[What is expected]: Please output the listing below unchanged, line for line.

[Input rows]:
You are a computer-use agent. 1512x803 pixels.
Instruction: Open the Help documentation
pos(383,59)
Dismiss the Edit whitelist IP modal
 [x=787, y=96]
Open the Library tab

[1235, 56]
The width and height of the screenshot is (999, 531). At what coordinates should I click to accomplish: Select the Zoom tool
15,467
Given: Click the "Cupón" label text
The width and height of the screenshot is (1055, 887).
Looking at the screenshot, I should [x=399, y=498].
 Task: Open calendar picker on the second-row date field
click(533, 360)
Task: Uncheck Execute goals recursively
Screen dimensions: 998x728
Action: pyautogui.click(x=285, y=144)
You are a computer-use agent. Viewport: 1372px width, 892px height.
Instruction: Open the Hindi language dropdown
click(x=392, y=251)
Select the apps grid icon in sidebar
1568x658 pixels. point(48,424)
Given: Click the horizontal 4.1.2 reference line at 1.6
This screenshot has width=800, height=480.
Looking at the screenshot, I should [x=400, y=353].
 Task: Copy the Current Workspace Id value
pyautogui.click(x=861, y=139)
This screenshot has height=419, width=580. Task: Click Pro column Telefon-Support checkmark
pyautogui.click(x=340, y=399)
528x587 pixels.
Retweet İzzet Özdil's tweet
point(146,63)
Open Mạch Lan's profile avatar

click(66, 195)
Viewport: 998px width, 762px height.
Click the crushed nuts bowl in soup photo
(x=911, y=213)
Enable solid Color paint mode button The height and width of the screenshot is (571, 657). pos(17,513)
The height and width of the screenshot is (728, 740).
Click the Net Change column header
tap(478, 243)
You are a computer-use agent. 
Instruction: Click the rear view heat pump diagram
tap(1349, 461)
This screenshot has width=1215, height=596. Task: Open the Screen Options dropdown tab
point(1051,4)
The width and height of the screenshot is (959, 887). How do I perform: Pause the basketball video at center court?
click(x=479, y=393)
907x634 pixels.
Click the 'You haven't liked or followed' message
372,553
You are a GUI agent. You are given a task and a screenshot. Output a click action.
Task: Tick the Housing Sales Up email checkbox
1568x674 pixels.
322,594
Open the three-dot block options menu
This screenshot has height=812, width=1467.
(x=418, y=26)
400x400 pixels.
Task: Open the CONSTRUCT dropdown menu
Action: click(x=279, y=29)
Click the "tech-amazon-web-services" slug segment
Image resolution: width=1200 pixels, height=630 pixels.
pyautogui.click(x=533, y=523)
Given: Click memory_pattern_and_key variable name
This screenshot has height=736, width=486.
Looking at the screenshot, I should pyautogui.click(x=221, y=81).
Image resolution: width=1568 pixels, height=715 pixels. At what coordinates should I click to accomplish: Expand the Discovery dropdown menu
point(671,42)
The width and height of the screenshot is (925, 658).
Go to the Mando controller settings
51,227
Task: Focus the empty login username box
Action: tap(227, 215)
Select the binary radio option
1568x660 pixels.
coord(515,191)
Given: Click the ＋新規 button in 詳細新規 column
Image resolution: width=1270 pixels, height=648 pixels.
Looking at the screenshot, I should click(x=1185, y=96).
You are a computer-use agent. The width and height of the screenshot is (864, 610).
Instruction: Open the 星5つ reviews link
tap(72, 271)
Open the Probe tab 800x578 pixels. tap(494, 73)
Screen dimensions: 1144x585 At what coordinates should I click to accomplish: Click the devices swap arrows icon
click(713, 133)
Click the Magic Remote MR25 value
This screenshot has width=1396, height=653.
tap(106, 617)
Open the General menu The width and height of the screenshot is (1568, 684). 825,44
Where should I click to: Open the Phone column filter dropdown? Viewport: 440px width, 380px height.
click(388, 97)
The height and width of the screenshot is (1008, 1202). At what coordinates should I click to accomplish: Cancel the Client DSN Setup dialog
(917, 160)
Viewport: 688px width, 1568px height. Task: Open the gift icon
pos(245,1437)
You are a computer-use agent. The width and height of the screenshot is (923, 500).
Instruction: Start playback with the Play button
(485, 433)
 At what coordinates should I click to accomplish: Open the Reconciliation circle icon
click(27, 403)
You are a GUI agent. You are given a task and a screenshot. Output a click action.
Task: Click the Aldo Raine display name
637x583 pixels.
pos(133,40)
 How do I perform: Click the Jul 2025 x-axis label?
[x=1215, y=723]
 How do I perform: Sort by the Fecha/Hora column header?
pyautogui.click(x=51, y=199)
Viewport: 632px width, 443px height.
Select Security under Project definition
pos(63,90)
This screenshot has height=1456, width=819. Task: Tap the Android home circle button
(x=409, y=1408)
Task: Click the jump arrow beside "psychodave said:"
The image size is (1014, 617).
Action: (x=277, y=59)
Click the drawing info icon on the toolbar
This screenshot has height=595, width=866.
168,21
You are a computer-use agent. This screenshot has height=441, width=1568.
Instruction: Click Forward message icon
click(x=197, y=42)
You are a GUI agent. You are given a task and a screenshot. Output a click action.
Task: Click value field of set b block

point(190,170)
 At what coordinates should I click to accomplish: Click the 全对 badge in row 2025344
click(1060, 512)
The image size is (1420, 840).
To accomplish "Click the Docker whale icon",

[Written response]:
You are a computer-use agent. 1512x803 pixels.
Instruction: Open the Help documentation
pos(383,59)
Dismiss the Edit whitelist IP modal
 [x=787, y=96]
Open the Library tab

[1235, 56]
The width and height of the screenshot is (999, 531). At what coordinates should I click to accomplish: Select the Zoom tool
15,467
Given: Click the "Cupón" label text
The width and height of the screenshot is (1055, 887).
Looking at the screenshot, I should [x=399, y=498].
 Task: Open calendar picker on the second-row date field
click(533, 360)
Task: Uncheck Execute goals recursively
Screen dimensions: 998x728
Action: pyautogui.click(x=285, y=144)
You are a computer-use agent. Viewport: 1372px width, 892px height.
Instruction: Open the Hindi language dropdown
click(x=392, y=251)
Select the apps grid icon in sidebar
1568x658 pixels. point(48,424)
Given: Click the horizontal 4.1.2 reference line at 1.6
This screenshot has width=800, height=480.
Looking at the screenshot, I should [x=400, y=353].
 Task: Copy the Current Workspace Id value
pyautogui.click(x=861, y=139)
This screenshot has height=419, width=580. Task: Click Pro column Telefon-Support checkmark
pyautogui.click(x=340, y=399)
528x587 pixels.
Retweet İzzet Özdil's tweet
point(146,63)
Open Mạch Lan's profile avatar

click(66, 195)
Viewport: 998px width, 762px height.
Click the crushed nuts bowl in soup photo
(x=911, y=213)
Enable solid Color paint mode button The height and width of the screenshot is (571, 657). pos(17,513)
The height and width of the screenshot is (728, 740).
Click the Net Change column header
tap(478, 243)
You are a computer-use agent. 
Instruction: Click the rear view heat pump diagram
tap(1349, 461)
This screenshot has width=1215, height=596. Task: Open the Screen Options dropdown tab
point(1051,4)
The width and height of the screenshot is (959, 887). How do I perform: Pause the basketball video at center court?
click(x=479, y=393)
907x634 pixels.
Click the 'You haven't liked or followed' message
372,553
You are a GUI agent. You are given a task and a screenshot. Output a click action.
Task: Tick the Housing Sales Up email checkbox
1568x674 pixels.
322,594
Open the three-dot block options menu
This screenshot has height=812, width=1467.
(x=418, y=26)
400x400 pixels.
Task: Open the CONSTRUCT dropdown menu
Action: click(x=279, y=29)
Click the "tech-amazon-web-services" slug segment
Image resolution: width=1200 pixels, height=630 pixels.
pyautogui.click(x=533, y=523)
Given: Click memory_pattern_and_key variable name
This screenshot has height=736, width=486.
Looking at the screenshot, I should pyautogui.click(x=221, y=81).
Image resolution: width=1568 pixels, height=715 pixels. At what coordinates should I click to accomplish: Expand the Discovery dropdown menu
point(671,42)
The width and height of the screenshot is (925, 658).
Go to the Mando controller settings
51,227
Task: Focus the empty login username box
Action: tap(227, 215)
Select the binary radio option
1568x660 pixels.
coord(515,191)
Given: Click the ＋新規 button in 詳細新規 column
Image resolution: width=1270 pixels, height=648 pixels.
Looking at the screenshot, I should click(x=1185, y=96).
You are a computer-use agent. The width and height of the screenshot is (864, 610).
Instruction: Open the 星5つ reviews link
tap(72, 271)
Open the Probe tab 800x578 pixels. tap(494, 73)
Screen dimensions: 1144x585 At what coordinates should I click to accomplish: Click the devices swap arrows icon
click(713, 133)
Click the Magic Remote MR25 value
This screenshot has width=1396, height=653.
tap(106, 617)
Open the General menu The width and height of the screenshot is (1568, 684). 825,44
Where should I click to: Open the Phone column filter dropdown? Viewport: 440px width, 380px height.
click(388, 97)
The height and width of the screenshot is (1008, 1202). At what coordinates should I click to accomplish: Cancel the Client DSN Setup dialog
(917, 160)
Viewport: 688px width, 1568px height. Task: Open the gift icon
pos(245,1437)
You are a computer-use agent. The width and height of the screenshot is (923, 500).
Instruction: Start playback with the Play button
(485, 433)
 At what coordinates should I click to accomplish: Open the Reconciliation circle icon
click(27, 403)
You are a GUI agent. You are given a task and a screenshot. Output a click action.
Task: Click the Aldo Raine display name
637x583 pixels.
pos(133,40)
 How do I perform: Click the Jul 2025 x-axis label?
[x=1215, y=723]
 How do I perform: Sort by the Fecha/Hora column header?
pyautogui.click(x=51, y=199)
Viewport: 632px width, 443px height.
Select Security under Project definition
pos(63,90)
This screenshot has height=1456, width=819. Task: Tap the Android home circle button
(x=409, y=1408)
Task: Click the jump arrow beside "psychodave said:"
The image size is (1014, 617).
Action: (x=277, y=59)
Click the drawing info icon on the toolbar
This screenshot has height=595, width=866.
168,21
You are a computer-use agent. This screenshot has height=441, width=1568.
Instruction: Click Forward message icon
click(x=197, y=42)
You are a GUI agent. You are given a task and a screenshot. Output a click action.
Task: Click value field of set b block

point(190,170)
 At what coordinates should I click to accomplish: Click the 全对 badge in row 2025344
click(1060, 512)
The image size is (1420, 840).
To accomplish "Click the Docker whale icon",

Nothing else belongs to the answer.